After locating the line with "Screen dimensions: 1529x784" in the entries below, output it and each following line up to and including the line with "The image size is (1568, 757).", exactly and without pictures.

[Dataset entries]
________________________
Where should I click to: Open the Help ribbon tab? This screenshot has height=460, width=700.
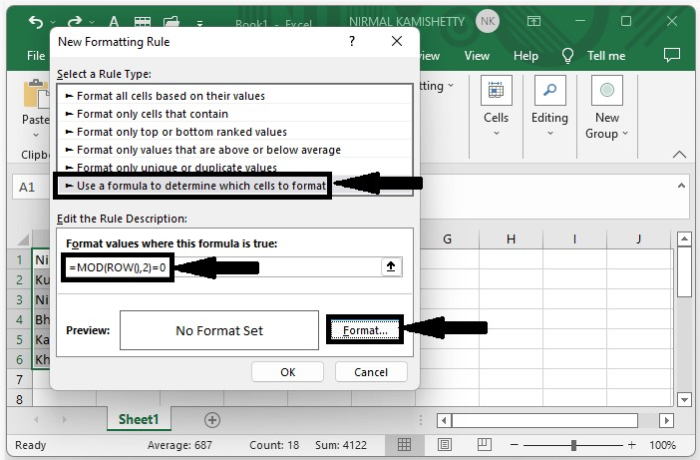point(525,56)
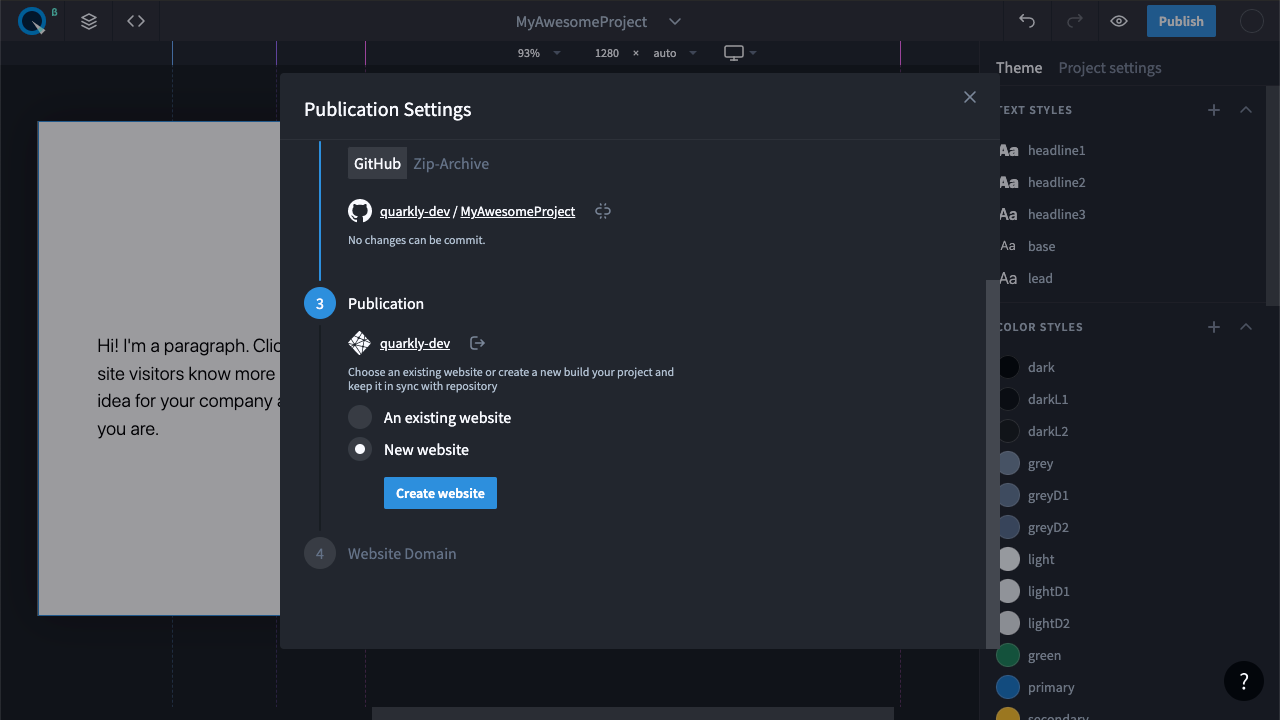Add a new color style

point(1214,327)
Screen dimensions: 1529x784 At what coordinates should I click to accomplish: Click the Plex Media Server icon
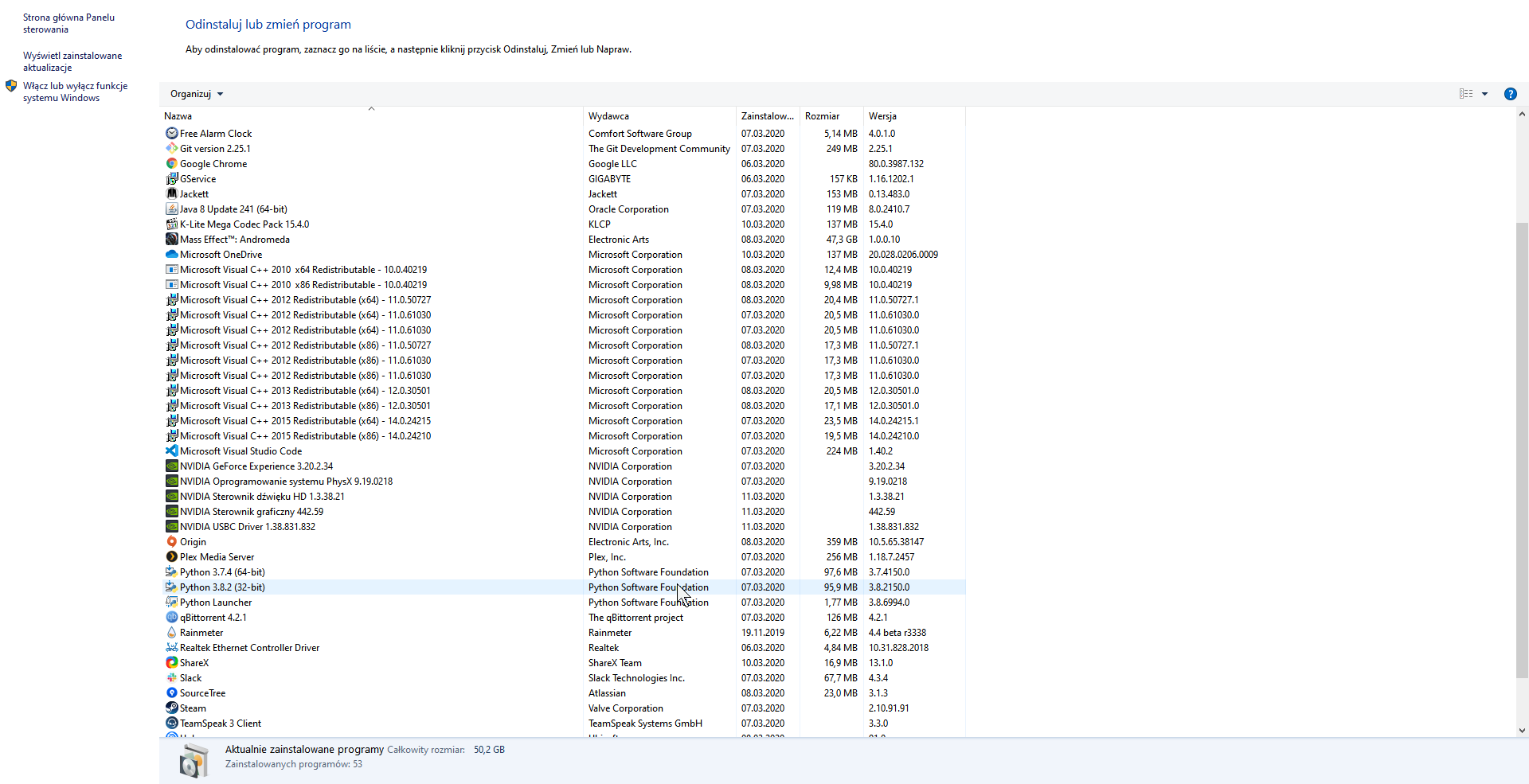171,557
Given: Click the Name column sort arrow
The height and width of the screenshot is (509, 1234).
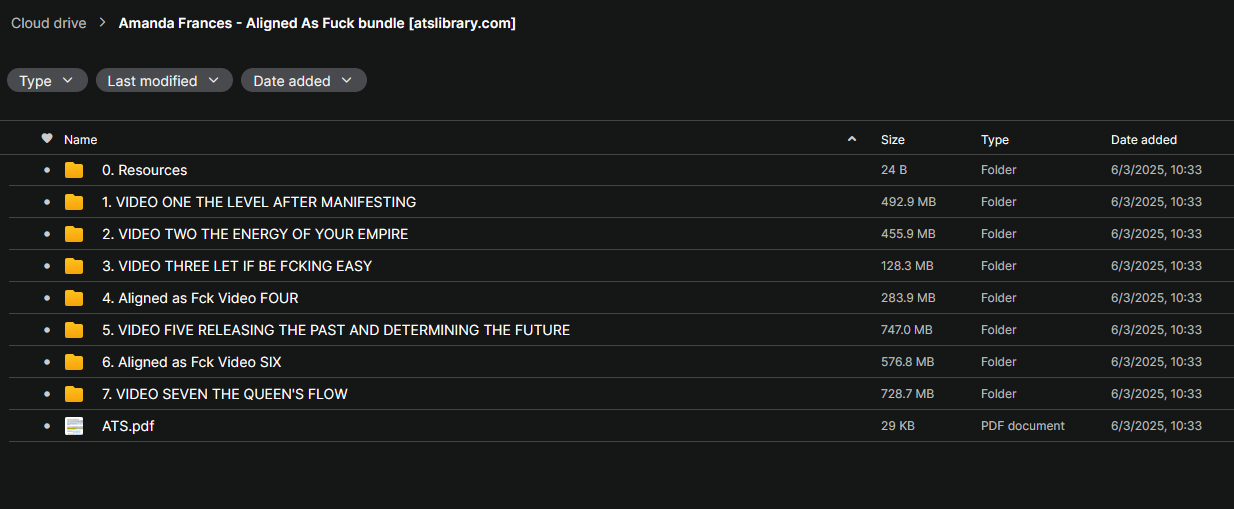Looking at the screenshot, I should pos(852,139).
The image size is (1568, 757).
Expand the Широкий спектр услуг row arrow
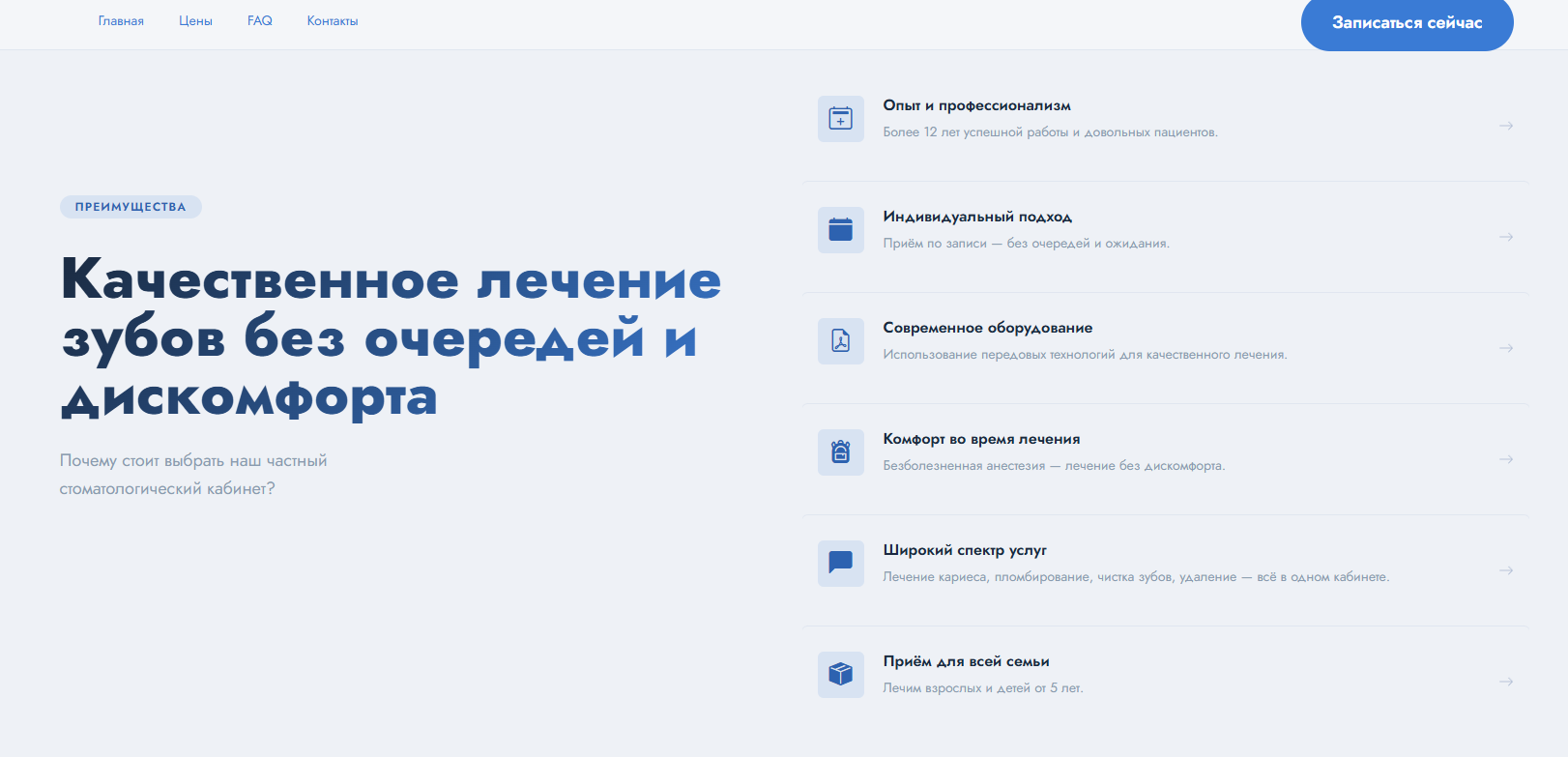point(1505,570)
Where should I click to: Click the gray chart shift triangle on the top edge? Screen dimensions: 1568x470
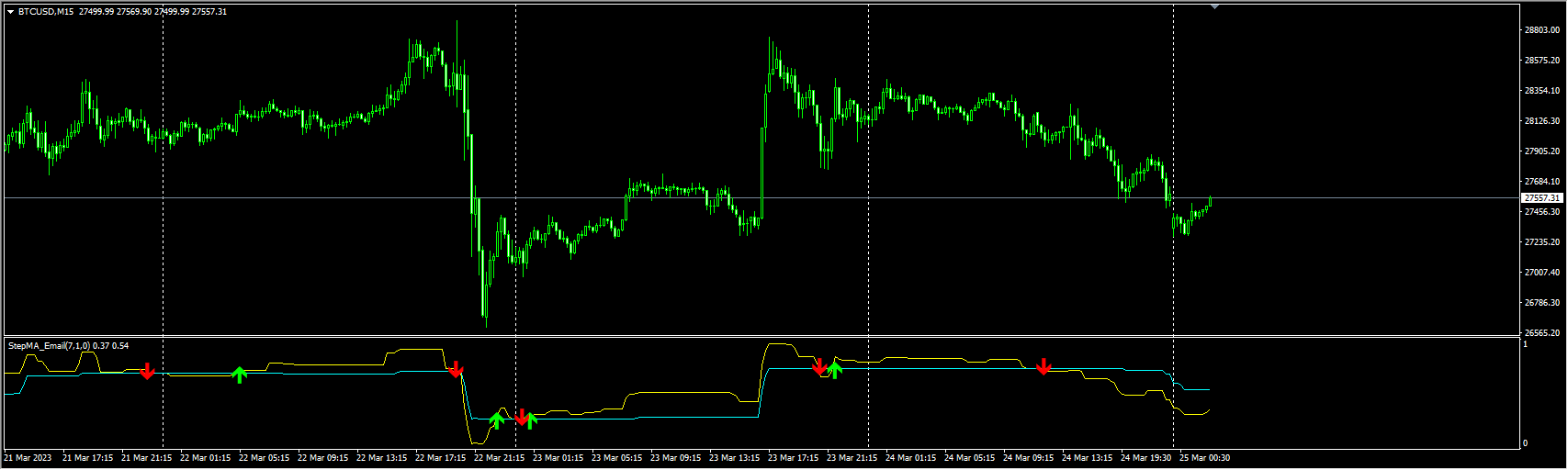tap(1215, 6)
________________________
Reply —
Screen dimensions: 1529x784 At what coordinates should I click to accomplish: Click the Plex Media Server icon
171,557
Given: Click the Name column sort arrow
The height and width of the screenshot is (509, 1234).
Looking at the screenshot, I should pos(852,139).
The image size is (1568, 757).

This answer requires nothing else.